Take Blisters Seriously…

Whether you are a novice to running, or a seasoned professional, acquiring blisters is unfortunately an inevitable annoyance we all have to endure. They can come about due to many a reason: your shoes being too old, or too new, or breaking in new spikes, hot weather, new terrain or a pair of unsuitable socks. The fact is, if you’re running a lot, you’re going to run into a lot of blisters. No big deal, right? Wrong, blisters can cause more harm than you would of originally thought, more particularly if they are in areas that cause discomfort or pain when you are running.

What do you do when running normally is painful? Do you continue to run the exact same? No, you do not. You alter your running stride to make it more comfortable and to ease the pain. You may think that is doesn’t cause much harm, that you are running slightly differently than the norm but at least you can still complete your workout. However, these changes in stride and form, however minute they may be, they can be fairly detrimental. If you alter your stride, you start to use muscles that you do not usually use. This means you are exerting forces through parts of your body that are not used to it, therefore they are not strong enough to cope with the stress that comes along with it.

Exert a higher load onto a muscle not strong enough and you have a very clear recipe for an injury. Usually, when you have blisters on your feet and alter your stride, the tendon that suffers is the Achilles Tendon, with a lot of tears and strains in that area coming from an alteration in your stride. These kind of injuries can bug you for a long time, yet can be caused by a blister. I hope now you can see why blisters should be taken more seriously.
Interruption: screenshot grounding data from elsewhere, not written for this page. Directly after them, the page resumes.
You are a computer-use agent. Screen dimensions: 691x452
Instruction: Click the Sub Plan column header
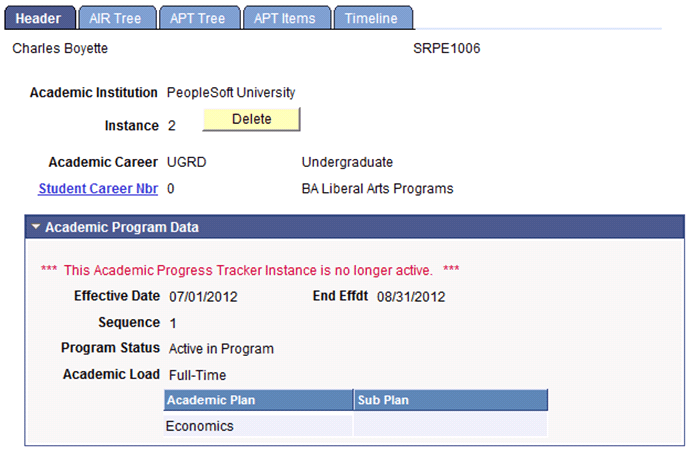(450, 400)
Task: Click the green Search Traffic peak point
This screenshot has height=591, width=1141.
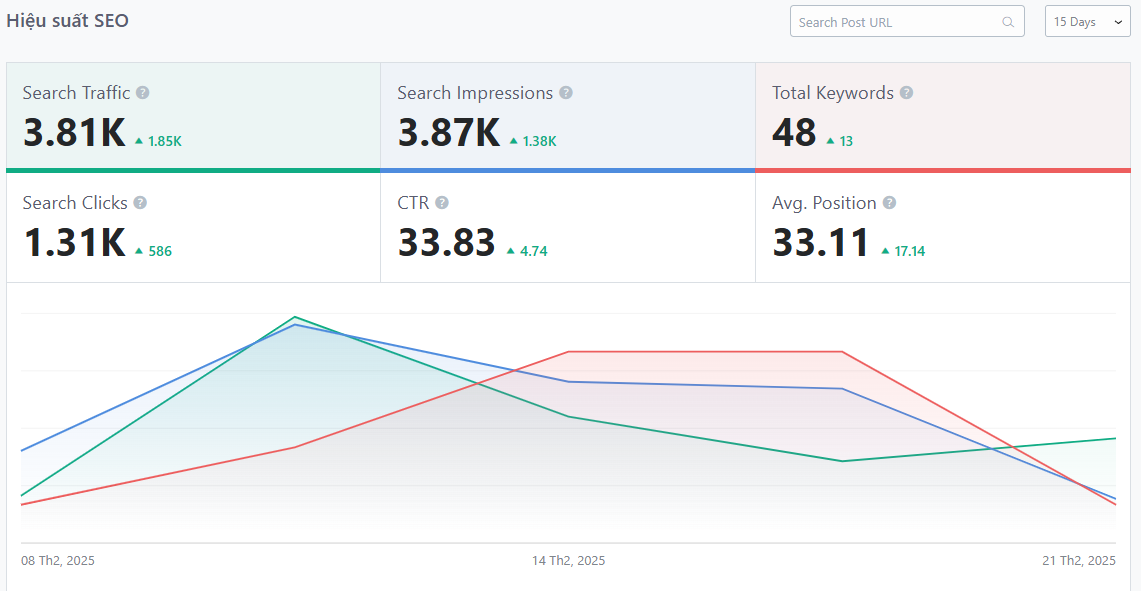Action: (x=295, y=317)
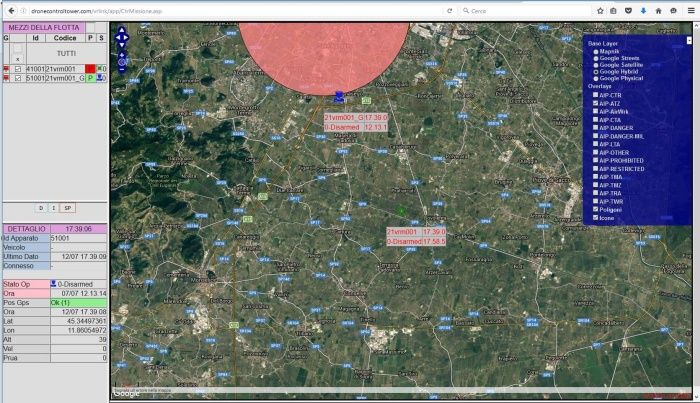The image size is (700, 403).
Task: Click the map zoom out minus button
Action: (x=122, y=70)
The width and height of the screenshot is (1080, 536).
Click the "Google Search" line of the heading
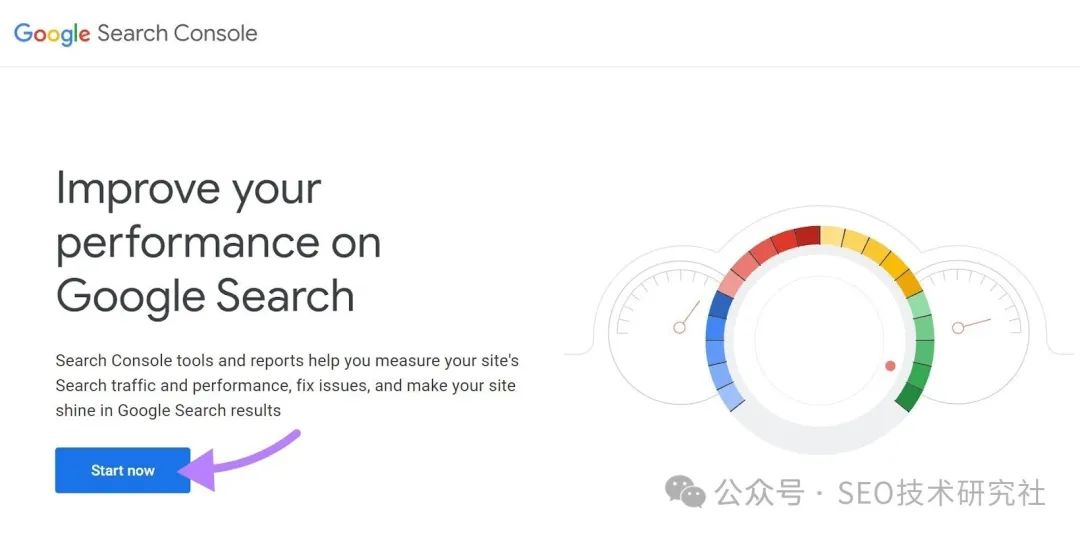click(x=205, y=296)
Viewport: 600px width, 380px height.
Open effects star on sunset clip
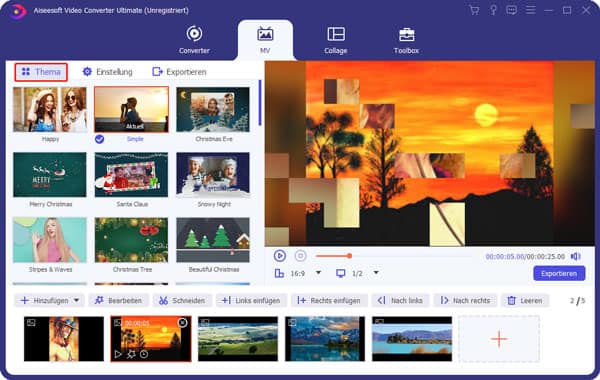[x=131, y=354]
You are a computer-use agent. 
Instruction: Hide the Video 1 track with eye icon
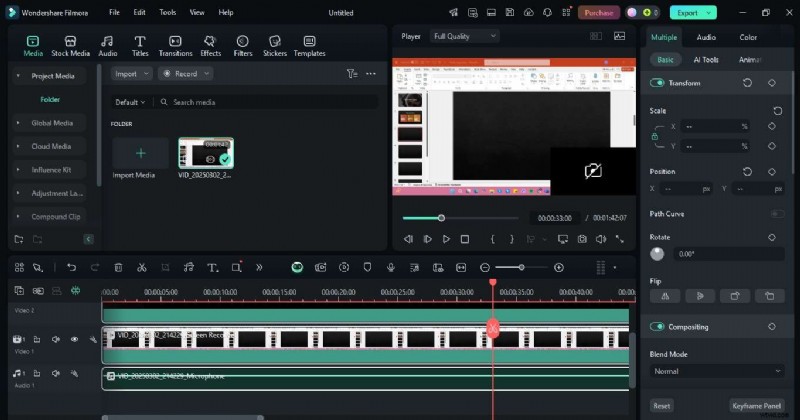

Now, yes it is inevitable that you will acquire a few blisters in your running career, yet there are ways to help reduce the frequency of their occurrence. For example, make sure you replace your shoes before they get too old, not when its too late; break in your new running shoes before jumping straight into a workout; where running specific socks, with sufficient padding and breathable material. Ultimately, when you do get a blister, evaluate it’s severity and know that it is okay to miss a workout because of it.